**Exercise details:** What is needed is a copy of each line in the listing below that contains "Image".

**********

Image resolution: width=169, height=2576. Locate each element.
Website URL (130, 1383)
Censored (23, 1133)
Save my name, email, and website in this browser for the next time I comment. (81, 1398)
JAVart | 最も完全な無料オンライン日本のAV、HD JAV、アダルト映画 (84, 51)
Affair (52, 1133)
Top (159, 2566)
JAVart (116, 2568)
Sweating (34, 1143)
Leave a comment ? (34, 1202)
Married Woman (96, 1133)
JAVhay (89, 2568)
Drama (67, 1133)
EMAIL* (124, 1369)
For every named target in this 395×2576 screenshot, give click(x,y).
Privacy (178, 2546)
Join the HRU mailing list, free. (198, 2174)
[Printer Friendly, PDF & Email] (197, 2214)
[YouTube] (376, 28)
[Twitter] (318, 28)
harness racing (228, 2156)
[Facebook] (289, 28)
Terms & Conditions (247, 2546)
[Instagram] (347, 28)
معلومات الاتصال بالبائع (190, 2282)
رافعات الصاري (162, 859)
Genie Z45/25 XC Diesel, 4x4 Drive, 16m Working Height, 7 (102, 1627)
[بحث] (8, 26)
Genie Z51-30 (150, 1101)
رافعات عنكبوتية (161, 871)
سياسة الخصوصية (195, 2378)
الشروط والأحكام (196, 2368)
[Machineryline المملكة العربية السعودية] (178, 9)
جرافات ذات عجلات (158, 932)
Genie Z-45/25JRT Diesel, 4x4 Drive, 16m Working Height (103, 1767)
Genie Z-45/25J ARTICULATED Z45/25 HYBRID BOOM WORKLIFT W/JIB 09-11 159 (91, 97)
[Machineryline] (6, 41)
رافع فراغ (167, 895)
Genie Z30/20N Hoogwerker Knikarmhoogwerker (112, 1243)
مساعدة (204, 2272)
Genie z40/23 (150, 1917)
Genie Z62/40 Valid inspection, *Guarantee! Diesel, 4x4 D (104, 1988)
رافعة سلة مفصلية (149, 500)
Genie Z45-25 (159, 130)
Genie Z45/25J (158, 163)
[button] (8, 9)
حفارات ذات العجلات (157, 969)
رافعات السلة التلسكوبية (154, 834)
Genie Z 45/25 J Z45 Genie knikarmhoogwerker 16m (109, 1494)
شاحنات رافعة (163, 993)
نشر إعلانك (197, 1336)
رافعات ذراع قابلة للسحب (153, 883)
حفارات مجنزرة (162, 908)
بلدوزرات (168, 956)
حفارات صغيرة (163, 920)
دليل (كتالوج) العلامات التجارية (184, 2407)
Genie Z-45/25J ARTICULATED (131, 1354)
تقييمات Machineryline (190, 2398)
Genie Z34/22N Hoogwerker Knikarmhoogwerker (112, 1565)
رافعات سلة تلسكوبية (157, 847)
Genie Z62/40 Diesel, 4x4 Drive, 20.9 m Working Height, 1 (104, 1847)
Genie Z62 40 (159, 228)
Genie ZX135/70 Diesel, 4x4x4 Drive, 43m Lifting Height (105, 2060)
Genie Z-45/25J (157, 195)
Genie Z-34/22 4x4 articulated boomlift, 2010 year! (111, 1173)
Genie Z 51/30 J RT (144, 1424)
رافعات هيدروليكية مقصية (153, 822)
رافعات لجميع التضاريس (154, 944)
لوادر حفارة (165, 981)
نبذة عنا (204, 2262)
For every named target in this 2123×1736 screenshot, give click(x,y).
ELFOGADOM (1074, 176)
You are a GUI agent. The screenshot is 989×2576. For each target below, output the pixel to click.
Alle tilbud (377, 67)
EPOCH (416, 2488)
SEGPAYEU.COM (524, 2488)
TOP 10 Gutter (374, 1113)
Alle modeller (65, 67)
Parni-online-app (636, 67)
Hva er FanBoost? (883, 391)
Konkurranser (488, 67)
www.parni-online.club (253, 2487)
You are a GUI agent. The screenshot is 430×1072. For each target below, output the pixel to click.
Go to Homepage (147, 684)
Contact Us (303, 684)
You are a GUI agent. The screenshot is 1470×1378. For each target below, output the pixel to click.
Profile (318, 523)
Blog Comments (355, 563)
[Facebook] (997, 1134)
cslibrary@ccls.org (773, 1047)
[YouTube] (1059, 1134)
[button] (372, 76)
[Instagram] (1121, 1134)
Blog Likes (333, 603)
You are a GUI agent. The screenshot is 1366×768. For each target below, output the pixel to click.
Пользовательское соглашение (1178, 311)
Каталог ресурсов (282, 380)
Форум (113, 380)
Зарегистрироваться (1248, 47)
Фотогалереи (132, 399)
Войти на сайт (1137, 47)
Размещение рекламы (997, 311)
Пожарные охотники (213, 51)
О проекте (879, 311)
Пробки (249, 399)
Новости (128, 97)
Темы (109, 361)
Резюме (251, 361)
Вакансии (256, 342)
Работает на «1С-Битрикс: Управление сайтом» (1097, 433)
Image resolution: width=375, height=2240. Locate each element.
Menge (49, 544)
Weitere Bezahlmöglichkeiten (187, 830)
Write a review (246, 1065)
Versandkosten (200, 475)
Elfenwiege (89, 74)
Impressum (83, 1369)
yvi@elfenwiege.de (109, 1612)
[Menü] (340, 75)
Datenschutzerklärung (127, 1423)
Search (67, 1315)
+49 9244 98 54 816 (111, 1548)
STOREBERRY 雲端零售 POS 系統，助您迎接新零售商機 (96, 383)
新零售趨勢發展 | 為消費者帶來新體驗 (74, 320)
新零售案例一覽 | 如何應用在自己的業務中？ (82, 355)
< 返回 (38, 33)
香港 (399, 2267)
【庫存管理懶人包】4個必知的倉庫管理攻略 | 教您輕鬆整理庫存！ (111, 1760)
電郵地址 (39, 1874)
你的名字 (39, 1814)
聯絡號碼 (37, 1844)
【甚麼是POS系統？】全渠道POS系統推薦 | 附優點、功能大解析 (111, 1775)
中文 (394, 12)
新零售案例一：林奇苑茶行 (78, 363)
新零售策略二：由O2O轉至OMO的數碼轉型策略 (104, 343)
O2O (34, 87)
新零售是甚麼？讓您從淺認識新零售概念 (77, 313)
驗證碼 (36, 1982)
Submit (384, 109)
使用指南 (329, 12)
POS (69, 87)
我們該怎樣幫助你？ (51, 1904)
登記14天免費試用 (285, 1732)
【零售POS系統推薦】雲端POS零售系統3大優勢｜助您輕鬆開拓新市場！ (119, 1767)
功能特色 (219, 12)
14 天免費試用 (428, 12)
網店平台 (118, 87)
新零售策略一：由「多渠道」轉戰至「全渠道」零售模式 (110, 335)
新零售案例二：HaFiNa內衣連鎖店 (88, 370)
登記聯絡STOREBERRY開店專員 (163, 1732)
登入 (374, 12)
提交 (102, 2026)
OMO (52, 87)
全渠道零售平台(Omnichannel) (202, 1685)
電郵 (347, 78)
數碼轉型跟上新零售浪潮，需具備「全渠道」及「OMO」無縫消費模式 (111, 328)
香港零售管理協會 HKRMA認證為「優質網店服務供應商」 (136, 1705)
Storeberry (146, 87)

**********

**Final answer:**
Image resolution: width=169, height=2576. Locate each element.
Image resolution: width=375, height=2240. Locate each element.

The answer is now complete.